Q8-11 Model Assumptions: Residual Normality

In addition to the constant variance assumption (was it met?), accurate calculation of p-values in ANOVA depends on normality of the residuals.

We’ll test for residual normality both within groups and for the overall model.

R has a handy function for obtaining the residuals from a lm object. Perhaps surprisingly, it’s called residuals(). The residuals() function accepts a model object, and returns a vector of the model residuals.

Testing the normality of the residuals within each group takes a bit more coding. Fortunately, you can use your agg_resids object. I suggest one of two approaches:

  1. Retrieve each group of within-group residuals individually and apply the normality test (the brute-force approach).
  2. Use sapply(), possibly with a custom anonymous function (a more elegant solution).

Things to consider:

  • Use str() to examine the structure of your agg_resids object. Which component contains the vectors of residuals?
  • sapply() accepts a list object, and applies a function to each element in the list.
  • Q8 (1 pt.): Use the residuals() function to retrieve the residuals from your model and perform an overall normality test. Report the p-value.
  • Q9 (1 pt.): Do your model residuals meet the normality assumption, and how do you know?
  • Q10 (4 pts.): Perform normality tests on the residuals within each group. How many groups meet the normality assumption?
    • Optional challenge: identify which rope types meet the assumption.
  • Q11 (1 pt.): Given the results of your tests for residual normality, do you think that a one-way Analysis of Variance is appropriate for this dataset?

Q12-17 Post-Hoc Testing

In the last set of questions, we’ll use a different dataset: our good friend the Palmer penguins!

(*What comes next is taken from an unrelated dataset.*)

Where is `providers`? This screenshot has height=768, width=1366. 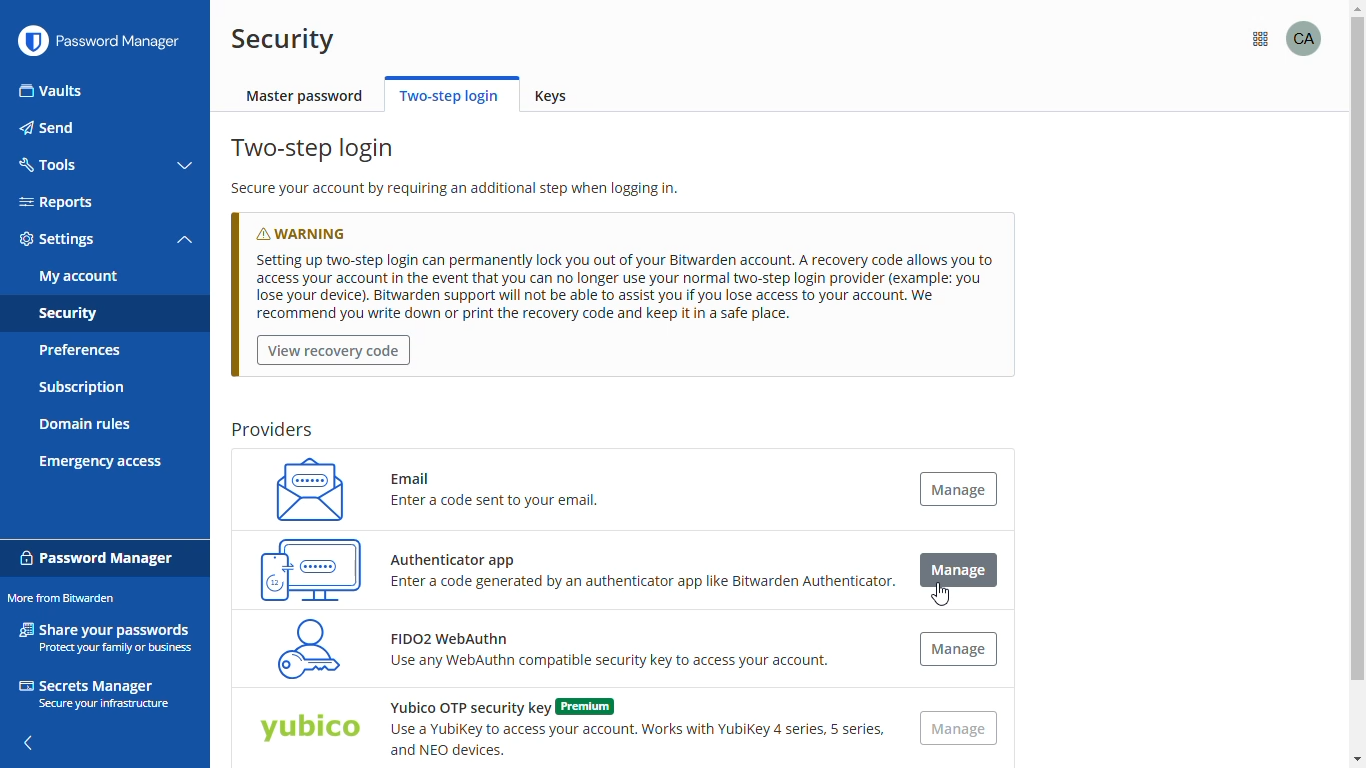
providers is located at coordinates (271, 430).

For these questions, we’ll be working simplified version of the data (only the female penguins).

require(palmerpenguins)
pen_fem = subset(penguins, sex == "female")
  • Q12 (2 pts.): Create a conditional boxplot of the female penguins: body mass conditioned on species.
  • Q13 (1 pt.): Based on the boxplot, do you anticipate any problems with residual normality, or homogeneity of variances? Why or why not?
  • Q14 (2 pts.): Conduct a Bartlett test for homogeneity of variances of body mass grouped by species. Hint: use the formula notation. Report the p-value. Is the homogeneity assumption met? Why or why not?
  • Q15 (2 pts.): Fit a linear model of body mass (the response) and species (the predictor) using the female penguin data. Conduct a test for normality of the residuals. Report the p-value. Is the residual normality assumption met? Why or why not?
  • Q16 (2 pts.): Conduct a Tukey HSD post-hoc test on your model. Which pair or pairs of species have significantly different body masses?
  • Q17 (2 pts.): Describe how your HSD rest results match, or do not match, the graphical insight from the conditional boxplot.